Brock had flown me right into Talkeetna, situated up north with Mt. McKinley white-capped in the distance, and wild Alaska just steps beyond the town. After I’d said goodbye to Brock, I spent a couple of hours collecting more supplies—mostly perishable food items. And I did what I usually do in such situations: I fell back on my childhood and the week-long hunting trips with Dad, or one of my uncles, or cousins.

I cut some long poles out of fallen branches, and used some of the hemp twine I always carried to fasten smaller branches into a basket between the poles, which I’d crossed into an X at one end. This done, I had a crude but effective travois, a kind of sled which I piled with my gear and supplies. Then I plaited more twine into a long, thick strap and tied the ends together where the poles crossed. I hooked the strap around my shoulders, leaned into it, and started for my cabin.
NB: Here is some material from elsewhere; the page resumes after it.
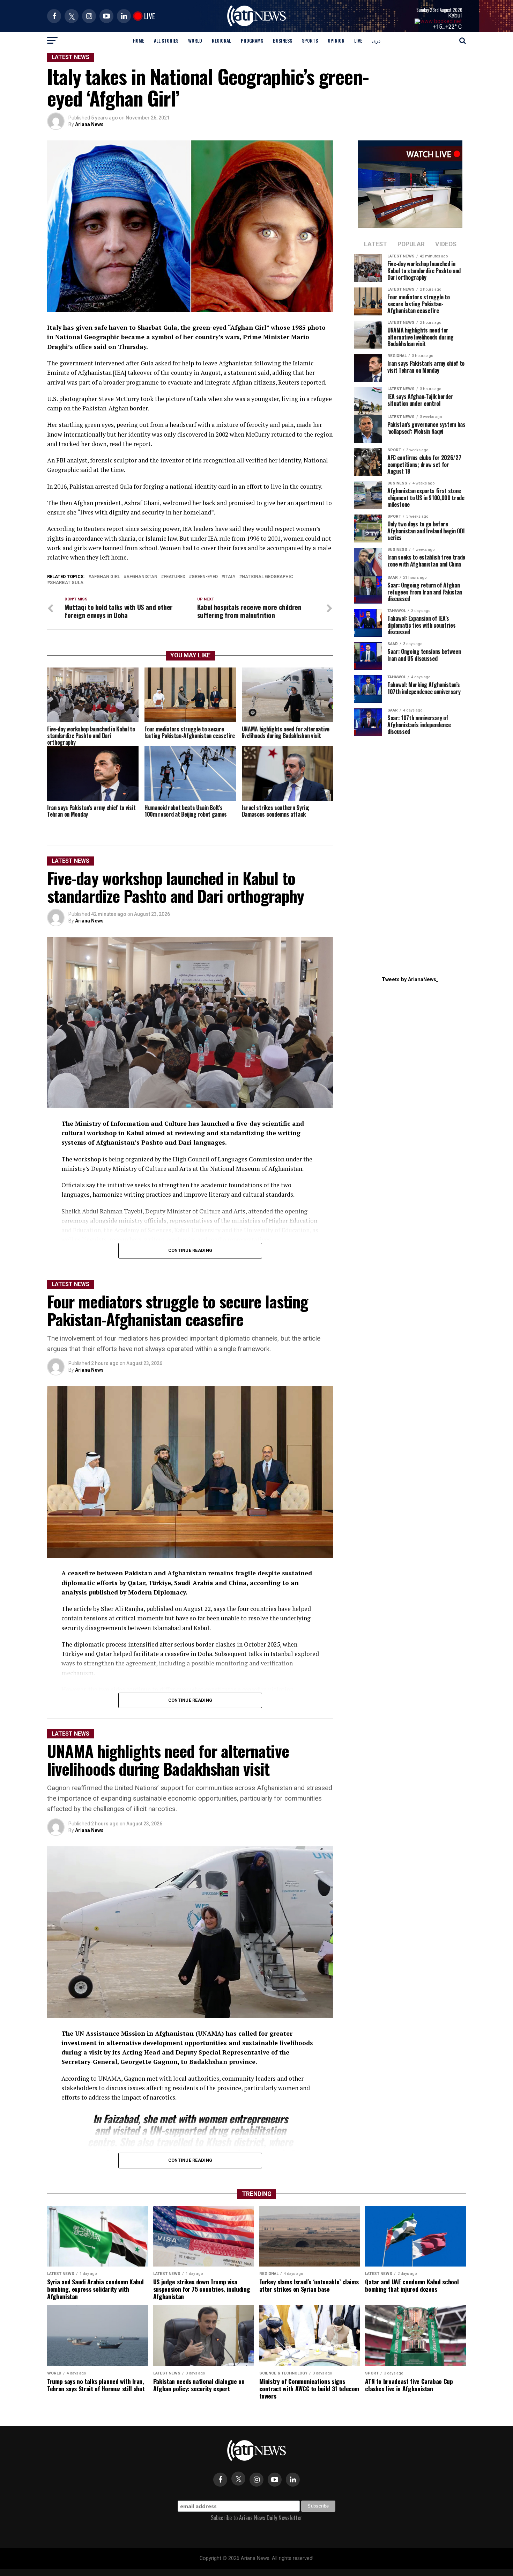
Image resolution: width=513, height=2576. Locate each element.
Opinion (336, 40)
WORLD (195, 40)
It took a couple of hours of hard trekking through the forest, sometimes following trails, other times heading off-trail when I knew of a shortcut. It was dusk by the time I reached my cabin.

The cabin was…well, I’d used the word “remote” with Liv. But that really didn’t cover it. Unless you had been there with a guide, were well versed in off-trail forest navigation, could hike for several hours on end, and knew how to get there with your eyes closed, you’d never find it. Not in a million years. You could walk right past it and not see it unless you knew what to look for. It had been built at the edge of a little pond, small enough that you could skip a rock across it. There were lots of big, moss-covered boulders ringing the pond, and stumps of old pines stood, like the broken teeth of dead giants, in the water at the far side. All around was forest, deep, heavy, dark, chaotically thick. The pond had no name, unless one of the local tribes had named it, but I’d never heard about that.

The cabin was sort of a family heirloom—the history of it was murky, though. I knew it had been built several generations back on my father’s side—a great-great-grandfather, or uncle. Something like that. The point is, it had been built a long ass time ago.